HYMNE À LA TOLÉRANCE

Bonjour Ghislaine. Vous publiez votre nouvel ouvrage HYMNE À LA TOLÉRANCE. Son titre est-il révélateur de son contenu? Est-ce une leçon de morale que vous donnez ?

Pas du tout ! Je n’aime pas donner des leçons de morale. En général ceux qui donnent des leçons ne sont pas exemplaires (rires). Donner des leçons, c’est quelque part une relation de pouvoir, c’est le désir d’empiéter sur les autres. Quand on s’érige en donneur de leçons, on ne supporte pas de rencontrer de la résistance. On veut imposer son opinion coûte que coûte. On veut que tout le monde se plie à sa volonté et on se prend pour le nombril du monde. On développe des stratégies pour forcer à obtempérer ceux qui ne prennent pas nos propos pour des vérités d’évangiles. Il suffit de rencontrer une opposition de la part de ceux qui n’y croient pas pour arriver à des situations parfois dramatiques.


L’écriture pour moi c’est une relation d’échange, de partage et d’harmonie. Je n’impose rien, parce que je n’ai pas le monopole de la vérité. Écrire pour moi c’est une relation respectueuse et harmonieuse avec le lecteur. J’écris pour partager le fruit de mon imagination avec les autres. Mais aussi pour entrer en contact avec les autres. Hymne à la tolérance est un hymne à la paix. Un appel à l’acceptation de la diversité. La tolérance dans toutes les relations (amicales, fraternelles). La tolérance et le respect dans les relations avec les autres. La tolérance devrait s’appliquer partout. Mais encore et surtout, la tolérance évite les disputes et finalement les débordements. La tolérance c’est aussi l’acceptation des différences.

####

[Consigne]
Dans l'entretien, relevez les trois termes qui disent de quoi l'écriture est une relation. Les entrées ci-dessous n'ont aucun lien avec l'entretien.

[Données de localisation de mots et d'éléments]
####

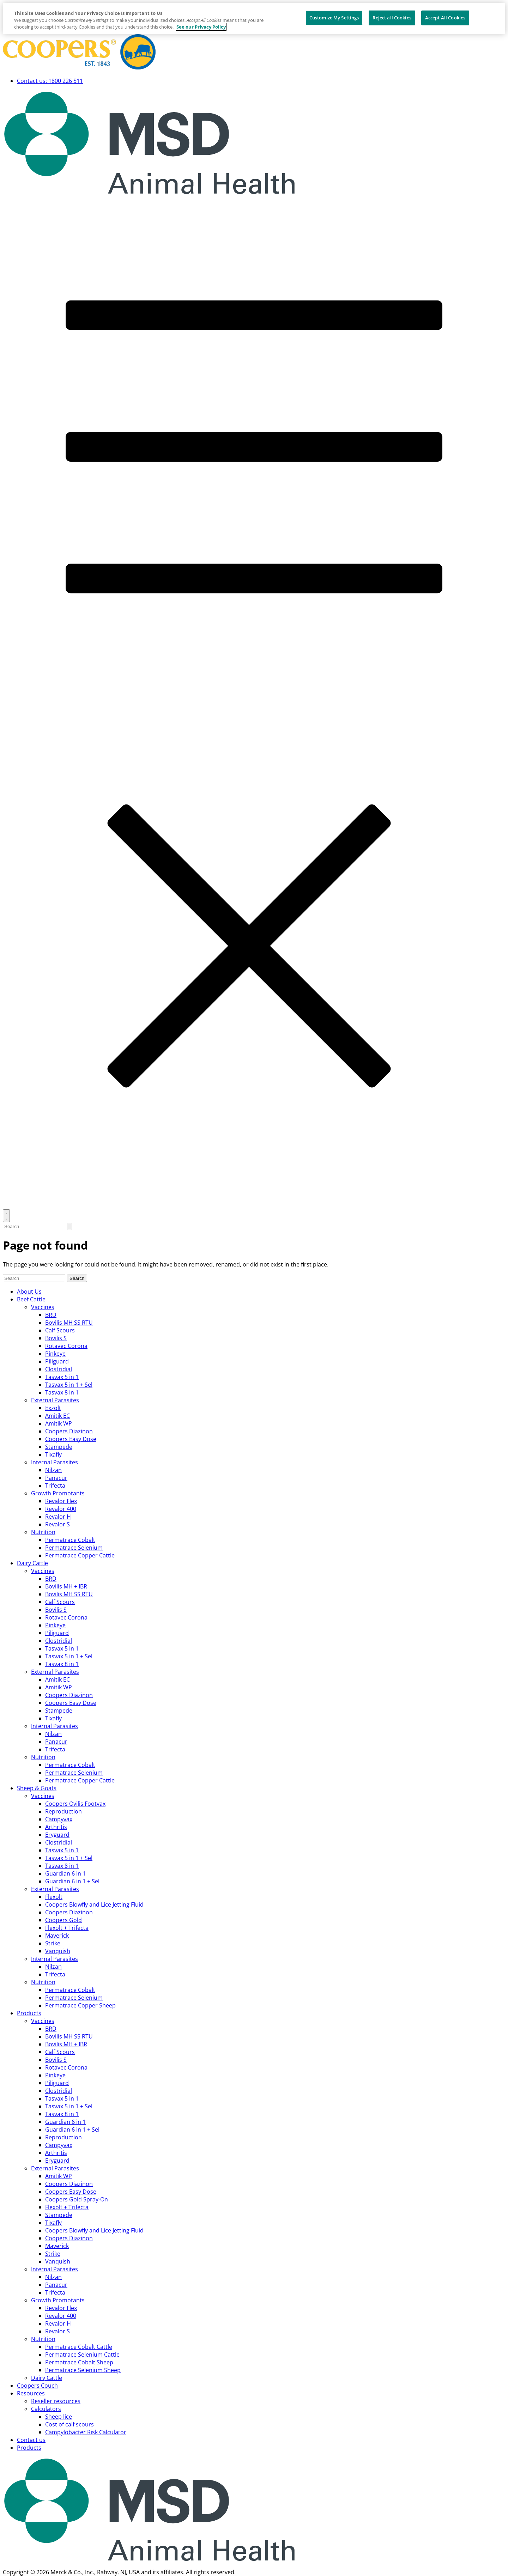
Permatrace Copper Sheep (80, 2005)
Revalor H (58, 1516)
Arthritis (56, 1827)
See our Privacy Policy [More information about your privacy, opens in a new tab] (201, 27)
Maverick (57, 1935)
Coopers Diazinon (69, 1431)
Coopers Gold (63, 1920)
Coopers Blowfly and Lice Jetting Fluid (94, 1904)
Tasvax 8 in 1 (62, 1392)
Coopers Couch (37, 2385)
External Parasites (55, 1400)
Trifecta (55, 1485)
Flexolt (53, 1897)
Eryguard (57, 1835)
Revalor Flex (61, 1501)
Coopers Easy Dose (70, 1439)
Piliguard (57, 1361)
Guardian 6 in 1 (65, 1873)
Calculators (46, 2409)
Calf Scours (60, 1330)
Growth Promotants (58, 1493)
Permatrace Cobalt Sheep (79, 2362)
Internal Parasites (54, 1462)
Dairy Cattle (32, 1563)
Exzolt (53, 1408)
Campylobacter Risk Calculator (85, 2432)
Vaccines (42, 1307)
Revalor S (57, 1524)
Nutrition (43, 1532)
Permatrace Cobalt (70, 1540)
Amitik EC (57, 1416)
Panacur (56, 1478)
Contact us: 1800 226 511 (50, 81)
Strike (52, 1943)
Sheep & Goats (36, 1788)
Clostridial (58, 1369)
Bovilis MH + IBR (66, 1586)
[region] (254, 18)
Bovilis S (56, 1338)
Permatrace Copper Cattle (80, 1555)
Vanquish (57, 1951)
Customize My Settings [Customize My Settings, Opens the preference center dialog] (334, 17)
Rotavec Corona (66, 1346)
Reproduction (63, 1811)
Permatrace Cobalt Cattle (78, 2347)
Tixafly (53, 1454)
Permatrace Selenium (74, 1547)
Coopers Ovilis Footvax (75, 1804)
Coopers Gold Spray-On (76, 2199)
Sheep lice (58, 2416)
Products (29, 2013)
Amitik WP (58, 1423)
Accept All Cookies (445, 17)
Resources (31, 2393)
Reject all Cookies (392, 17)
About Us (29, 1291)
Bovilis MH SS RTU (69, 1322)
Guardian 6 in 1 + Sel (72, 1881)
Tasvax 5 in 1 (62, 1377)
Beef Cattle (31, 1299)
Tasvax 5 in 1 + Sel (68, 1385)
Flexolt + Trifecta (67, 1928)
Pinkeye (55, 1353)
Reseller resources (55, 2401)
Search (76, 1278)
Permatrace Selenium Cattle (82, 2354)
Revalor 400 (60, 1509)
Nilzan (53, 1470)
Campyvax (58, 1819)
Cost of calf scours (69, 2424)
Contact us (31, 2440)
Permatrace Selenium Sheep (83, 2370)
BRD (50, 1315)
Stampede (58, 1447)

####

[Réponse]
échange, partage, harmonie